As will be described in further detail below, the embodiment of identity hinge 32 disclosed herein adopts and can when comparing enterprise name, consider the algorithm of these special features.Specifically, some algorithms that identity hinge 32 adopts are supported acronym, consider the frequency of some word in enterprise name, and consider the order (for example, title " Clinicof Austin " may be considered in fact with " Austin Clinic " identical) of mark (token) in enterprise name.Some algorithms are used multiple title comparison techniques with the comparison based on title during difference is recorded (for example, similitude) produce weight, then this weight can be used to determine whether two records should link, and described title comparison techniques comprises various speech comparison methods, the weighting based on name label frequency, prefix coupling, alias match etc.In certain embodiments, use the method (for example, mark whether completely, mate on voice etc.) of matched indicia that the mark of the name attribute of each record is compared mutually.Then can the coupling based on definite give weight (for example, coupling is endowed the first weight completely, and the prefix of a certain type coupling is endowed the second weight etc.) to these couplings.Then these weights can be added up to determine total weight of the matching degree between the name attribute of two data recording.The title of submitting to the 1 day June in 2007 of quoting is in the above 11/809 of " SYSTEMAND METHOD FOR AUTOMATIC WEIGHT GENERATION FORPROBABILISTIC MATCHING ", in No. 792 U.S. Patent applications, described the exemplary embodiment of suitable weight production method, it is contained in this by reference.The title of submitting to the 15 days September in 2006 of quoting is in the above 11/522 of " METHOD AND SYSTEMFOR COMPARING ATTRIBUTES SUCH AS PERSONAL NAMES ", the title of submitting in No. 223 U.S. Patent applications and on September 15th, 2006 be " METHOD AND SYSTEM FOR COMPARING ATTRIBUTESSUCH AS BUSINESS NAMES " 11/521, the exemplary embodiment of suitable title comparison techniques has been described in No. 928 U.S. Patent applications, its two be contained in by reference this.
Fig. 3 illustrates for identifying the example of the method for the record that belongs to same entity.In step 310, can at identity hinge 32 places, advance or draw in one group of data recording for evaluating.These data recording for example can comprise one or more new data records with one group of existing data recording (its can be Already in for example in information source 34,36,38 or can be provided for identity hinge 32) compare.In step 320, if for data recording relatively also not by standardization, can be by they standardization.This standardization can comprise the standardization of the attribute of data recording, makes this data recording be converted to standard format from its unprocessed form.Like this, can carry out the comparison between the like attribute of different pieces of information record subsequently according to the two standard format of attribute and data recording.To one skilled in the art, obviously can or characterize each attribute of the data recording that will compare and can complete by unique function according to standardization such as different-format, different semanteme, morpheme groups each attribute is turned to its corresponding canonical form.Therefore, can be by the standardization of the various attributes of data recording is standardized as to standard format by each data recording, by each attribute of corresponding function standardizing (these attribute functions can be used to the attribute of a plurality of types of standardization certainly).
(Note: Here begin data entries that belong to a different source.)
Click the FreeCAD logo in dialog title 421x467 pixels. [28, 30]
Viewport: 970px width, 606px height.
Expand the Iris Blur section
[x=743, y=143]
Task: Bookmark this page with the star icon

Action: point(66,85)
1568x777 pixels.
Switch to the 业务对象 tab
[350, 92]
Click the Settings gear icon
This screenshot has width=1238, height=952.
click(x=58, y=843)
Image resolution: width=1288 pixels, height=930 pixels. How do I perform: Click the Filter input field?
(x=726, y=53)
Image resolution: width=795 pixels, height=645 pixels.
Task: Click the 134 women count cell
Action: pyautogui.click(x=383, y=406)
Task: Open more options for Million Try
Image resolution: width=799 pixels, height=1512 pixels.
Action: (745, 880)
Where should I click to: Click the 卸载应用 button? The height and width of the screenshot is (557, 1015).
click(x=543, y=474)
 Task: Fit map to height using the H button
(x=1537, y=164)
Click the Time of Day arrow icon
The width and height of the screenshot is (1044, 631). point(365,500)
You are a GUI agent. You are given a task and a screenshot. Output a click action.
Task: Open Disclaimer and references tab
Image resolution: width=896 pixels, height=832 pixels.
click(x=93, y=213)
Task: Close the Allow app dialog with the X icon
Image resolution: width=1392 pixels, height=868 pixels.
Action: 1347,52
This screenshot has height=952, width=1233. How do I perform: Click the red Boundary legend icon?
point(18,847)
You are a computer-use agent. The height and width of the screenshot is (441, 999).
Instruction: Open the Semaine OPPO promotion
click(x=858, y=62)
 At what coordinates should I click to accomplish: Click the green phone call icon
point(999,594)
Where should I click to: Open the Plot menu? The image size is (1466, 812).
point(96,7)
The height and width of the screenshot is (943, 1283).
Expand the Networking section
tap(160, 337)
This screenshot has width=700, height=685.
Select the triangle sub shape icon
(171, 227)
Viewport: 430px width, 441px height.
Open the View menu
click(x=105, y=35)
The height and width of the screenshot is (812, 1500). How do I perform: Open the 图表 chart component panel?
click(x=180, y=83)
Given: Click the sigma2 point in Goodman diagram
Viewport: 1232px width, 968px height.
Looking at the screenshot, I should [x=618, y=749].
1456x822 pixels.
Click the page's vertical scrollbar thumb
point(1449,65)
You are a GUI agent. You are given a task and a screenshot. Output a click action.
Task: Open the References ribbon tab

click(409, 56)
For example, can evaluating data record 200 name attribute field 210a with the group echo that produces name attribute (for example, " Bobs ", " Pretty ", " Flower " and " Shop ") and for example can be connected according to certain form these marks, (to produce standardized attribute, " BOBS:PRETTY:FLOWER:SHOP "), make can resolve subsequently this standardized nature to produce the mark that comprises name attribute.As another example, when by title standardization, continuous single marking can be combined into mark (for example, I.B.M. becomes IBM) and (for example can replace, with " Company " replacement " Co. ", use " Incorporated " replacement " Inc. " etc.).Can by comprise abbreviation and they be equal to replacement be equal to table storage in the database being associated with identity hinge 32.Pseudo-code for an embodiment of standardization enterprise name is as follows:
BusinessNameParse(inputString,equivalenceTable):
STRING?outputString
for?c?in?inputString:
if?c?is?a?LETTER?or?a?DIGIT:
copy?c?to?outputString
else?if?c?is?one?of?the?following?characters[&,’,`](ampersand,single
quote,back?quote)
skip?c(do?not?replace?with?a?space)
else//non-ALPHA-DIGIT?[&,’,`]character
if?the?last?characterin?output?string?is?not?a?space,copy?a
space?to?output?string.
//Now?extract?the?tokens.
tokenList=[]
For?token?in?outputString//outputString?is?a?list?of?tokens?separated?by?spaces
If(token?is?a?single?character?and?it?is?followed?by?one?or?more?single
characters)
Combine?the?singletokens?into?a?single?token
If(equivalenceTable?maps?token)
Replace?token?with?its?equivalence.
Append?token?to?tokenList.
Return?tokenList
No matter use any technology, once the attribute of the data recording that will compare in step 320 and data recording itself are standardized as canonical form, just can from existing data recording, select in step 330 one group of candidate with data recording comparison new or input.This candidate selects processing (in this article also referred to as grouping (bucketing)) can comprise the comparison of one or more attributes of data recording new or input and available data record to determine which existing data recording and this new data records are enough similar to such an extent as to needs are relatively further.Every group of candidate (packet group) can based on use and the data recording of candidate's selection function (block functions) that Attribute Relative is answered between each comparison in (for example,, between the data recording of input and existing data recording) one group of attribute.For example, can be designed to based on use the title of candidate's selection function and one group of candidate of the alternative of address properties (that is, grouping) of comparison title and compare address.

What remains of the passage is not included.